I could list the ways Ovid dehumanises women, reducing them to game (as in big game, animals to be hunted), birds to be caught, wild animals to be stalked, fish to be hooked, or soil to be ploughed, wild land to be tamed, and so on.

At a less metaphorical level, he is straightforward insulting about women’s natures:

If you’re wise
Gull only girls, they’re no danger. In this one deception
It’s good faith that ought to make you blush.
They’re cheats, so cheat them: most are dumb and unscrupulous: let them
Fall into the traps they’ve set themselves.
(1.642 to 646)

If Augustus was driven to fury by Ovid’s calculated mockery of Rome’s religion, venerable founder, and sexual mores, what must the formidable Livia have made of this unrelenting abuse of women as a sex? Did she have any input into the decision to banish the scandalous poet?

I imagine modern women readers will struggle with such continual libel, objectification, undermining, insult, sexism and misogyny without being overcome with disgust. Towards the end of Book 1 Ovid sinks into the darkest hole of all when he repeats the lie of the ages, that when a woman says no she doesn’t mean it: all women, deep down, want to be overcome, by force if necessary.

It’s all right to use force – force of that sort goes down well with
The girls: what in fact they love to yield
They’d often rather have stolen. Rough seduction
Delights them, the audacity of near-rape
Is a compliment.
(1.673 to 677)

And goes on to mention two women from Greek mythology who were raped and then fell in love with their rapists. Wow. Needs no comment from me.

Just one comment about Green’s style. As I mentioned in my review of his translation of the Amores, Green uses an exaggeratedly demotic, Jack-the-Lad register, and this turns out to be really appropriate for this poem, which is a long hymn to Jack the Lads. I now understand that Green’s very demotic style – which I initially thought inappropriate for the Amores – turns out to be very appropriate for the Art of Love, bringing out the vulgarity and crudity of a lot of the thought, more so than a smoother, more ‘literary’ translation might have done.

Many women adore the elusive,
Hate over-eagerness. So, play hard to get,
Stop boredom developing. And don’t let your entreaties
Sound too confident of possession. Insinuate sex
Camouflaged as friendship
. I’ve seen ultra-stubborn creatures
Fooled by this gambit, the switch from companion to stud.
(1.717 to 722)

This is a vivid translation of often very repellent sentiments.

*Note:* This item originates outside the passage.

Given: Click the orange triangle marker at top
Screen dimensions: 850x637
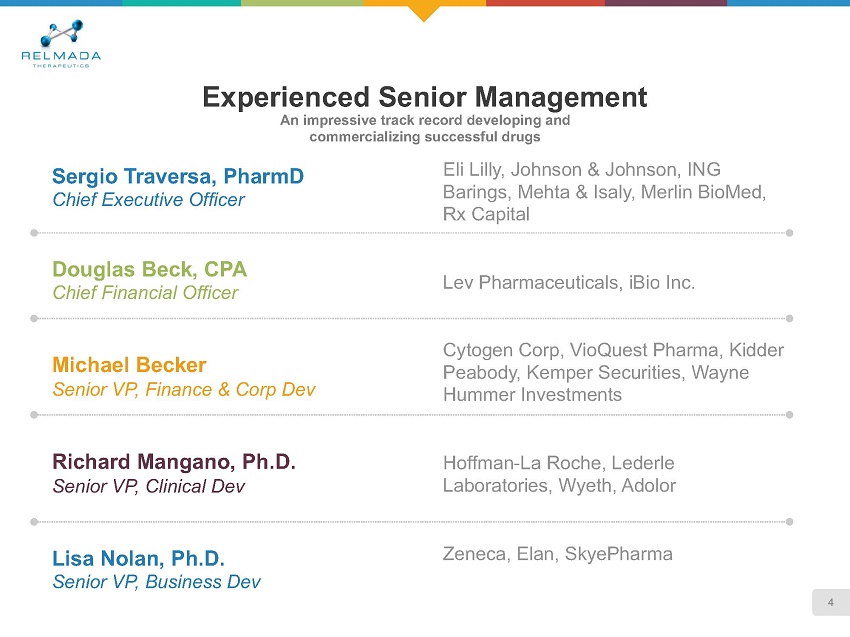Looking at the screenshot, I should click(x=424, y=11).
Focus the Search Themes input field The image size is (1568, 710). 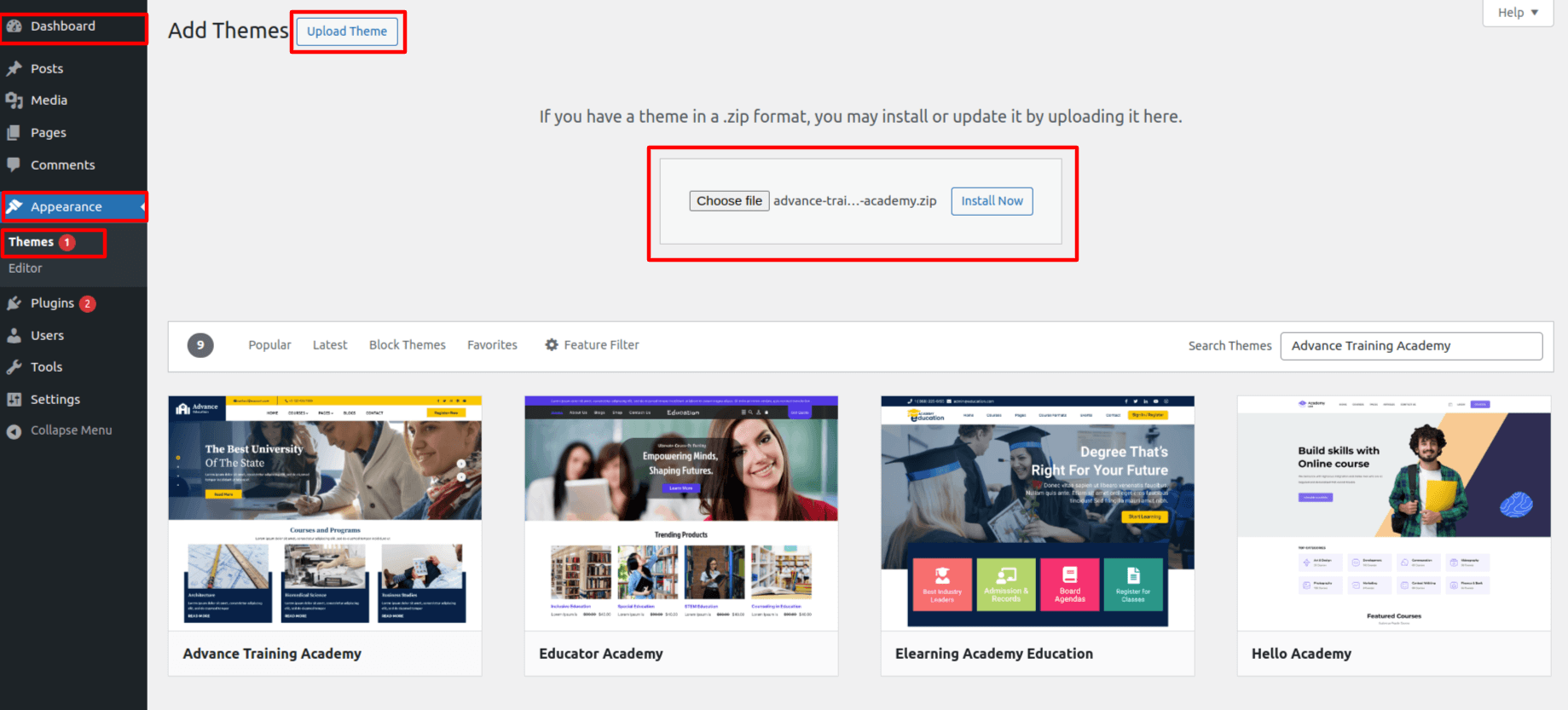pos(1411,346)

Anticipations of the Metamorphoses

Ovid is most known and read for his epic masterpiece, the Metamorphoses, a long poem in 15 books which chronicles the history of the world from its creation to the deification of Julius Caesar. What makes it distinctive is that it tells the story via a series of classic Greek myths or legends, in particular, stories about humans metamorphosing into plants and animals of which, when you come to study it, there turn out to be a surprising number.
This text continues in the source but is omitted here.